Now Roobol and her colleagues were trying to develop strategies that would potentially reduce the number of unnecessary biopsies while still detecting most of the clinically important cases of prostate cancer.
What Roobol et al. did, therefore, was to say, “Well what would have happened if we apply an additional [P(biop+)] of 12.5 percent to these 1,850 men?” which would have meant that, using the algorithm they had constucted, 613/1,850 men would not have been biopsied at all. In that case you get the following results:
The positive predictive value of a biopsy in the first screening round would increase from 29 percent (541/1,850) to 38 percent (468/1,237).
At repeat screening, the positive predictive value of a biopsy would again increase — from 19 percent (225/1,201) to 25 percent (188/760).
14 percent of prostate cancer cases (110/776) would not have been diagnosed.

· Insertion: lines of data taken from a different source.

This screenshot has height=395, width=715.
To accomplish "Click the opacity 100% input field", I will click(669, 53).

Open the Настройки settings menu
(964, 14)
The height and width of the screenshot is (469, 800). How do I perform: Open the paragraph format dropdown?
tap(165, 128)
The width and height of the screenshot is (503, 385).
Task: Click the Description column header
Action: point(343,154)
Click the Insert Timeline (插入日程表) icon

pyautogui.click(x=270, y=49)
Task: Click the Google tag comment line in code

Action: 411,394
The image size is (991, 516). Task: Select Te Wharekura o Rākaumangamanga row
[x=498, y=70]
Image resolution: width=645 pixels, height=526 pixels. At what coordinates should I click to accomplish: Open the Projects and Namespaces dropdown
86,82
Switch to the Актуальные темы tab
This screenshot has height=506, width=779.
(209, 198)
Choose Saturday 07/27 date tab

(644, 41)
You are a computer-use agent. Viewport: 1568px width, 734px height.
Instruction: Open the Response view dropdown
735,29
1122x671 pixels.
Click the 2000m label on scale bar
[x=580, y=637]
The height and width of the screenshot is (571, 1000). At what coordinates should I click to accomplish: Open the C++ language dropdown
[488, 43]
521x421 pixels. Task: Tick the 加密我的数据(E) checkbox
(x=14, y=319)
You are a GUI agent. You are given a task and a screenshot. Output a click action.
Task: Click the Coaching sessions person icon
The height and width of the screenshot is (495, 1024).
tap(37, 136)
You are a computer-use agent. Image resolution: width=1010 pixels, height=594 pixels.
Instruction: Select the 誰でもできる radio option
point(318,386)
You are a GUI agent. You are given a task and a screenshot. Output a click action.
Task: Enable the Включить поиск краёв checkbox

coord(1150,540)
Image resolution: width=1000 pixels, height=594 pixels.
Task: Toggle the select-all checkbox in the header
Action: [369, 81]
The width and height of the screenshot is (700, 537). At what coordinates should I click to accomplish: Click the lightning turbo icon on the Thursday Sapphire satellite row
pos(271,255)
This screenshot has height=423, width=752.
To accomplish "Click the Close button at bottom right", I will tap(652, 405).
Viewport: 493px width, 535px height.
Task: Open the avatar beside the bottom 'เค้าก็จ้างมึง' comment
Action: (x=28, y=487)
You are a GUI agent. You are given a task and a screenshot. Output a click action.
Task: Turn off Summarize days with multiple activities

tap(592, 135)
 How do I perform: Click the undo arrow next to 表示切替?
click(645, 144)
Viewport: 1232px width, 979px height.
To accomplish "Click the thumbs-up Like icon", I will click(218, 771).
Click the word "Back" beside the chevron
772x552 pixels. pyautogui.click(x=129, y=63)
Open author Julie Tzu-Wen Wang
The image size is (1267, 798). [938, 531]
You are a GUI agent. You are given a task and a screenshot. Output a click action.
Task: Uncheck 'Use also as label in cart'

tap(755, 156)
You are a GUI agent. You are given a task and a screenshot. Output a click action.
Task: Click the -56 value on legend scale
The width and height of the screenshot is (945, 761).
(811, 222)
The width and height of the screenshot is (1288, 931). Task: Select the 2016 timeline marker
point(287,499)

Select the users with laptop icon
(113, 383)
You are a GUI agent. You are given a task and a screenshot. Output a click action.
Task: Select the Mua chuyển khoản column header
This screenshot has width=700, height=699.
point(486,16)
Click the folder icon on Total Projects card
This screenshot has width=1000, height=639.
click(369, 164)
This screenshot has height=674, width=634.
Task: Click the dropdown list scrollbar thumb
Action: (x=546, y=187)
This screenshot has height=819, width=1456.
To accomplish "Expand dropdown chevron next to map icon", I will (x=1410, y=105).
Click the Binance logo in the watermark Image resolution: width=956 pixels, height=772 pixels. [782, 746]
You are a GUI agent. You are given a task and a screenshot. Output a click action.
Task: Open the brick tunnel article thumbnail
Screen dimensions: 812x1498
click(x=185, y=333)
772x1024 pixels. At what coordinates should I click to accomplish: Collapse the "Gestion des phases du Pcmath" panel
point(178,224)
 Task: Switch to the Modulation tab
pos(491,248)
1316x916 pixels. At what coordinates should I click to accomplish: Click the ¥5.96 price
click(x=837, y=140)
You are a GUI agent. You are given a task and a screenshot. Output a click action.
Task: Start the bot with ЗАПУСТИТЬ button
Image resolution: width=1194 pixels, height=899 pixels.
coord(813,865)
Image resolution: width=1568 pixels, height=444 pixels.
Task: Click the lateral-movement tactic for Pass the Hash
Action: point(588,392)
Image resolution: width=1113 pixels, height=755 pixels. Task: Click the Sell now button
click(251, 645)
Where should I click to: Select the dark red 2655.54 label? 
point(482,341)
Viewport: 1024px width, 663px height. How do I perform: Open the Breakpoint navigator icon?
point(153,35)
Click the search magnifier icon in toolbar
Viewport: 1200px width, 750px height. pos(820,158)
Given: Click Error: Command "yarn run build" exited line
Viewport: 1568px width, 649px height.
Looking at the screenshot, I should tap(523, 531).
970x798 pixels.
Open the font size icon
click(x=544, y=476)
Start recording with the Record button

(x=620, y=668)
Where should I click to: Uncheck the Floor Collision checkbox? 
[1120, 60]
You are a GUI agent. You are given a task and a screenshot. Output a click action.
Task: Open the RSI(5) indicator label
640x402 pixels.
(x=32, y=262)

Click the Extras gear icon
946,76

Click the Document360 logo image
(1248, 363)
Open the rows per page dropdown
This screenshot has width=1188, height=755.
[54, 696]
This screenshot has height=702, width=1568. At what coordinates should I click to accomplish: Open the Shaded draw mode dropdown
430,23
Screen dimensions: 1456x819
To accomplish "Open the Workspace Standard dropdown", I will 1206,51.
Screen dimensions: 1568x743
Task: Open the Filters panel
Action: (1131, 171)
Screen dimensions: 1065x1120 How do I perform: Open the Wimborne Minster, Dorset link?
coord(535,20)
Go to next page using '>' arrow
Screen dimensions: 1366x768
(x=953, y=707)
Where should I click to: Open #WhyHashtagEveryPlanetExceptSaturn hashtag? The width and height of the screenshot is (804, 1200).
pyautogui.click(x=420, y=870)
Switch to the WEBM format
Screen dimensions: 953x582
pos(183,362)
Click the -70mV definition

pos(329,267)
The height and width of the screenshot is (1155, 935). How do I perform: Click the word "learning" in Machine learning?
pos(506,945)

Of these 110 cases, 70 percent could be considered potentially indolent in the initial screening round and 81 percent in the repeat screening rounds.
None of the “deadly” cases would have been missed.
According to Roobol and her colleagues, if a PSA cut-off of ≥ 4.0 ng/ml had been used (instead of the cut-off of ≥ 3.0 ng/ml that was actually used in the Rotterdam section), similar numbers of biopsies cases could have been saved but considerably higher numbers of missed diagnoses would have resulted.
Roobol et al. conclude that their individualized screening algorithm, which is based on the patient’s actual PSA level together with other, available prebiopsy information, can significantly reduce the number of unnecessary biopsies currently being carried out. They further note that very few important cases of prostate cancer (i.e., cases for which diagnosis at a subsequent screening visit might be too late for treatment with curative intent) would be missed.
The abstract of the paper by Roobol and her colleagues does not give the details of how they calculated the [P(biop+)] and [P(ind)] values that underlie this analysis, but the idea that one could use such a model to avoid unnecessary biopsies in men at minimal risk for clinically sign ificant prostate cancer is, at least, enticing.